▸ **Work task**:
The copy you return should hold every record below word for word and no images.

▸ **Source material**:
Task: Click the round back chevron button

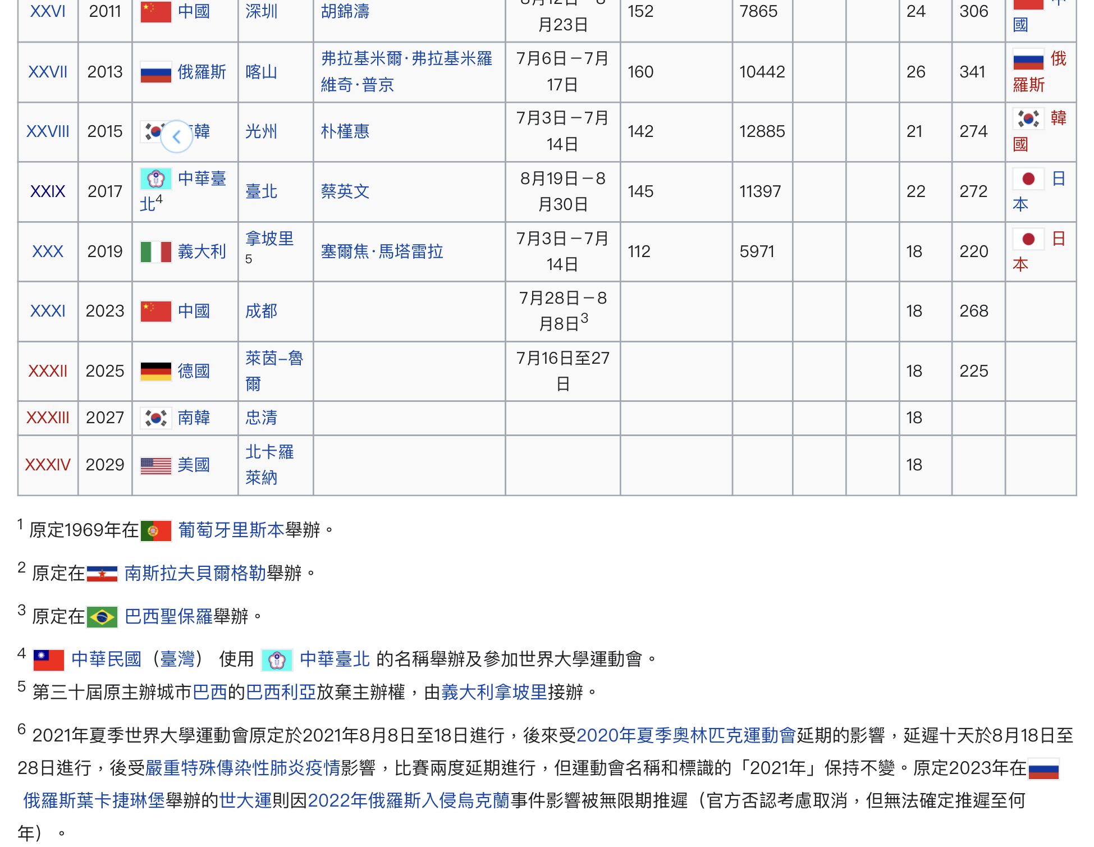Action: 176,136
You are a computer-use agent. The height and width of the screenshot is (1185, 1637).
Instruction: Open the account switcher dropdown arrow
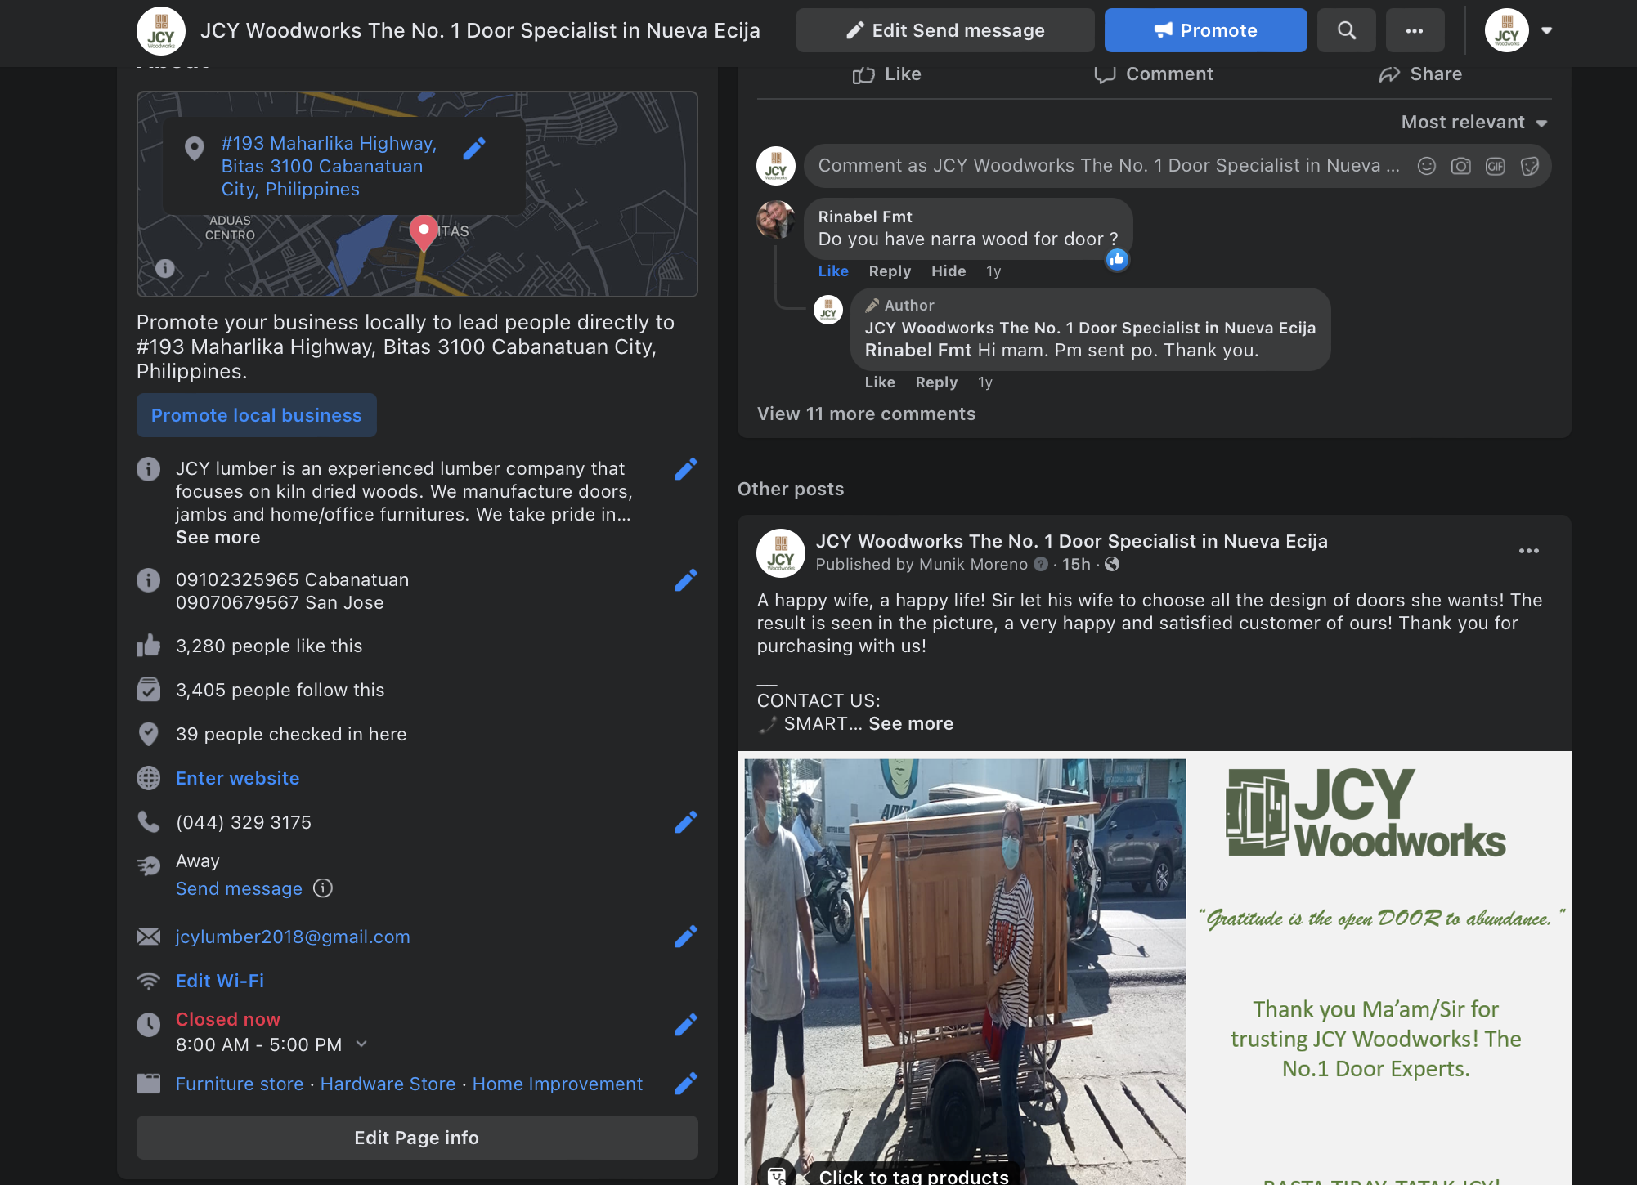[1546, 30]
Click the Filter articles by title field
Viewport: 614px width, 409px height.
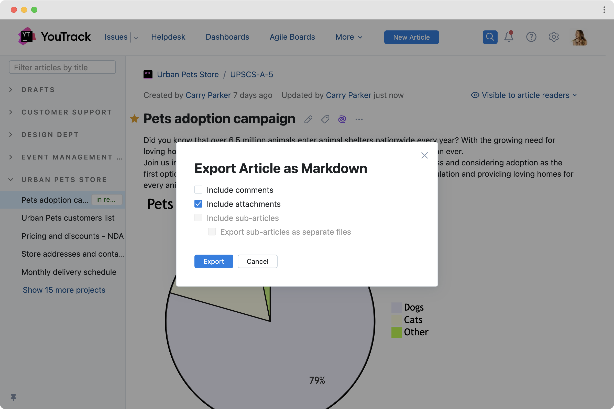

▸ **Solution to this problem**:
Task: Click the round back chevron button

Action: 176,136
You are a computer-use agent. The height and width of the screenshot is (1185, 1637).
Instruction: Open the account switcher dropdown arrow
[1546, 30]
Click the Filter articles by title field
Viewport: 614px width, 409px height.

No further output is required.